I’ve learnt over many years to not break your back for a boss. When I get treated by overly demanding bosses and customers is to hold back asking questions they have the answers to when time constraints start to cause problems you can raise the question giving many options and say you can’t complete it or even start working on it till the answer comes in. This does need working out before hand. But seems to be exactly what solicitors do in the uk when you chase them up….
@MrMeltdown: it's been pretty neat for me to see the range of responses to this video. Although the intended focus of this video was less so around the correct course of action for this situation, I enjoyed reading your response and your perspective.
Personally, I have found that providing a rationale and acknowledging the other's perspective can go a long way in these situations. I find this even when I'm teaching.
Explaining 'why' I've structured an assignment in a certain manner goes a long way in terms of student buy in. Similarly, acknowledging how student feedback from past years has informed certain choices in the current year gives students a sense of voice and acknowledgement. I think this extends to more traditional employer-employee relationships, too. Now, whether that actually happens is another story...
Beautify stuff! And nice visuals, where do you edit your visuals?
Thanks, @briancruz3551! I appreciate the kind words.

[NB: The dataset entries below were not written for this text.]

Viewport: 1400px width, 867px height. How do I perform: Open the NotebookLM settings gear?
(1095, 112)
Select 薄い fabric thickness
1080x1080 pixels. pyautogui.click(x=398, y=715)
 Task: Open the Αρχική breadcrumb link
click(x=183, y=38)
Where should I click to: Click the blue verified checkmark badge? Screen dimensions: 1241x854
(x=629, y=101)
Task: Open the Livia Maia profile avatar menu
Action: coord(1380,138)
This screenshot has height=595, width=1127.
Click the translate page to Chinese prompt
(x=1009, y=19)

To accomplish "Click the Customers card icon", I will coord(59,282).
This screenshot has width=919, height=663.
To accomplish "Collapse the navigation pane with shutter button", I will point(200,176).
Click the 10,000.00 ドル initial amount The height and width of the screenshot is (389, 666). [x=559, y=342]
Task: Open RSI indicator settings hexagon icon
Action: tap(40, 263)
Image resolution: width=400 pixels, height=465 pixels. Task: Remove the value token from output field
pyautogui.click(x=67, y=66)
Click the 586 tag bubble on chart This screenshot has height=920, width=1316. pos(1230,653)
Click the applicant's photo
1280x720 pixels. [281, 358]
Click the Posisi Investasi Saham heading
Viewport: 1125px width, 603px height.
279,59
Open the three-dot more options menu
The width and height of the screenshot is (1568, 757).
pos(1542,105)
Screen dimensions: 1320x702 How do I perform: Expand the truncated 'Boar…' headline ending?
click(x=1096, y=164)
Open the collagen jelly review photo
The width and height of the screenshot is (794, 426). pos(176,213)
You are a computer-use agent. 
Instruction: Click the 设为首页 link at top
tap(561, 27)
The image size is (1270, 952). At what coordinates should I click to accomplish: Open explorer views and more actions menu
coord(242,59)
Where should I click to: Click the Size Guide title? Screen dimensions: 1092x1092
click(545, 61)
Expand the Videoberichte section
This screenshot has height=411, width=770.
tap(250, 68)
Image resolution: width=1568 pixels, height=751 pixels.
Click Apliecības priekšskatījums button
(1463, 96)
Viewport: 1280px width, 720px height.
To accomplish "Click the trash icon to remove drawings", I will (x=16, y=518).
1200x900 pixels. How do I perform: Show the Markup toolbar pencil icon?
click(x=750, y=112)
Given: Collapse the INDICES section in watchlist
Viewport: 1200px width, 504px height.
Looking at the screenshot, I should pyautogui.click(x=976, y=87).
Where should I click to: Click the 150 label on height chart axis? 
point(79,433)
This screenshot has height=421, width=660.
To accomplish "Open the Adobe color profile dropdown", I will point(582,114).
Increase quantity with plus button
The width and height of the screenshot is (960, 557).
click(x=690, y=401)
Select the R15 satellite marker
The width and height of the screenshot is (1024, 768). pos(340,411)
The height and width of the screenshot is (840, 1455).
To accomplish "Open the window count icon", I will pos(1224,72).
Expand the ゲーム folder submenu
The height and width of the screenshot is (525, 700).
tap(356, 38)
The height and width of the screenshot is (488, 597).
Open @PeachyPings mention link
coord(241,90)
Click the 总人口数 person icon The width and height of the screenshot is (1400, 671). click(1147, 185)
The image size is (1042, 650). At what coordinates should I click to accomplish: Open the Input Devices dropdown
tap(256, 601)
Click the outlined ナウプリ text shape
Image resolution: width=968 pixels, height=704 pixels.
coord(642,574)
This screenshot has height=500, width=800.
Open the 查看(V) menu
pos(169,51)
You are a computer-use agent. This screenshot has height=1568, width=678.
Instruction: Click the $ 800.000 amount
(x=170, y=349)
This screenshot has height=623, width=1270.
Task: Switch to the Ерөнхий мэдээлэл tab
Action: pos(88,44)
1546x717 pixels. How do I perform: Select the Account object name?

For the visuals in this video, I relied on a few tools. First, for the graphical animations (e.g., the Monte Carlo sampling), I wrote up a small Python script. I am doing that more and more in my videos, primarily with matplotlib.animation. As I use matplotlib so frequently for work, I have used to date, but this summer I'll explore other libraries. Second, for the screen recording I used OBS Studio (which is free!). Finally, to bring all the animated clips together, I use Premiere Pro.
Launching this channel has given me a much greater appreciation around other channels that I watch on UA-cam in terms of their time and effort!
Final exams end this Friday for me, so I'll be much more timely around my output soon!
Really intuitive and cool
@bernardogeocometto5562: thank you!
What doesn’t make any sense with this scenario is why would you randomize both A and B scenarios? How does finishing report A in 1 hour have the same equal chance of finishing it in 6 hours? Shouldn’t these hours have probabilities attached to them as well? Could you weight each hour into the randomizers?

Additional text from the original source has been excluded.